Martha G. Regan-Smith, FACP, professor of medicine and coordinator for faculty development at Dartmouth Medical School in Hanover, N.H., said that women are only slowly advancing into positions of power in the medical community. As a result, she explained, it may take generations before the supply of female mentors meets ambitious women physicians' needs.
Some women doctors feel the absence keenly. Cecily Peterson, ACP-ASIM Member, director of intern training at Madigan Army Medical Center in Tacoma, Wash., said, "When I find a woman mentor, I glom on tightly." She recently re-established contact with a female dean who mentored her during medical school, and felt refreshed by the experience.

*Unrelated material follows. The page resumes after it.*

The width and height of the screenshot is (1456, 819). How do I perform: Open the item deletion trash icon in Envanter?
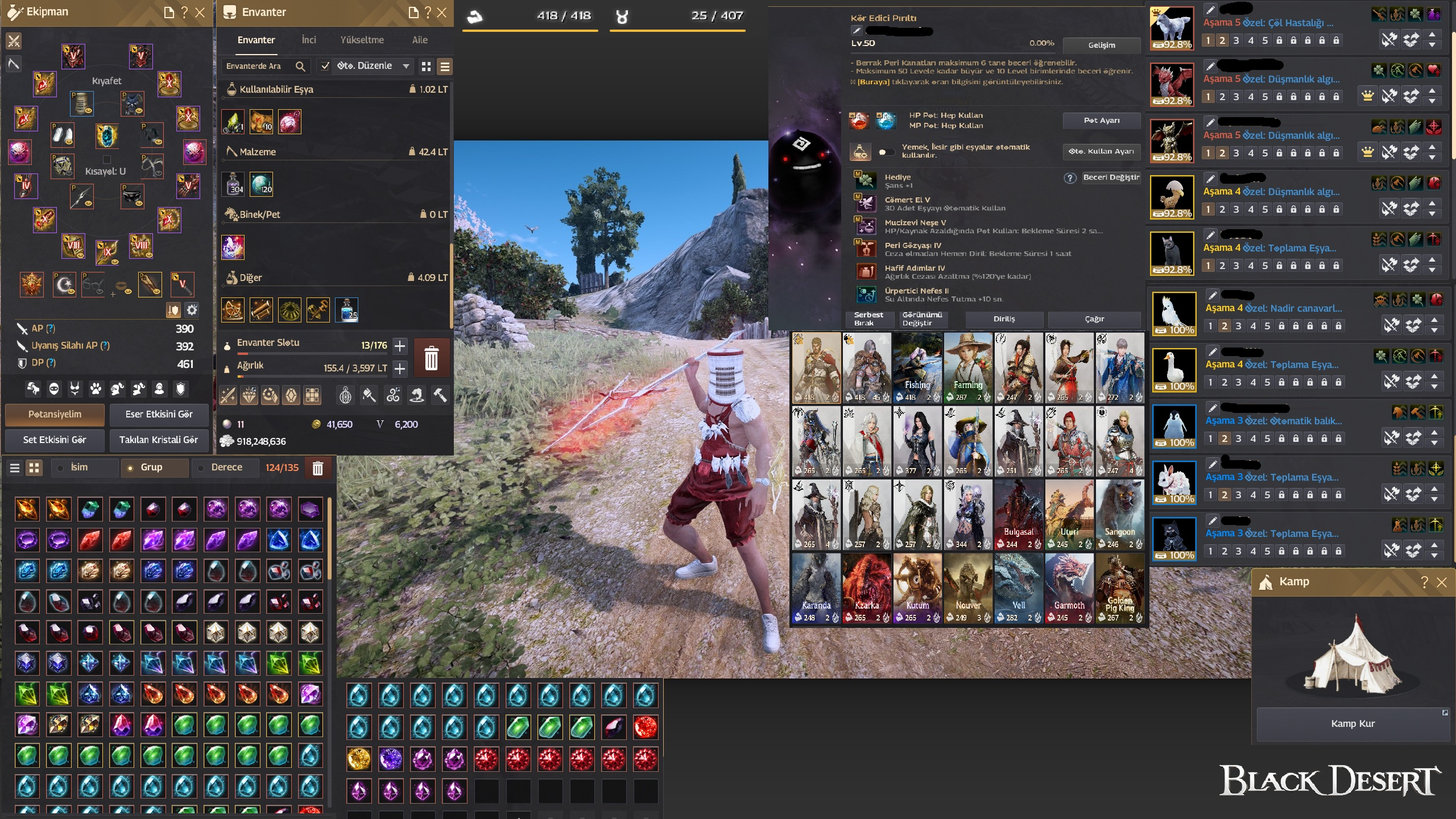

"I think it's really important for me to have some gender balance in my mentors," Dr. Peterson said. "I'm still early in my career, making decisions about career and family, and it's nice to see someone who stayed in academics, had five kids and really did it all."
For many younger women, however, the reality is that most available mentors are men. Jean Toferri, ACP-ASIM Member, an internist at Washington's Walter Reed Army Medical Center, said that only one of her six mentors is female.
So how can young women find a female mentor among the relatively few available colleagues? Finding a female mentor is a simple function of networking, Dr. Regan-Smith and others advise. Women's medical associations and local medical societies can sometimes help.
Invite a senior colleague to lunch and ask for her advice, Dr. Regan-Smith suggested. Also stay in touch with senior colleagues who might one day be able to lend a helping hand. Most people are eager to help once they are asked.
But what's really needed, most women agree, is a bigger pool of potential female mentors. And that will come only as women gain experience in the profession, move into positions of authority and offer their junior colleagues a hand.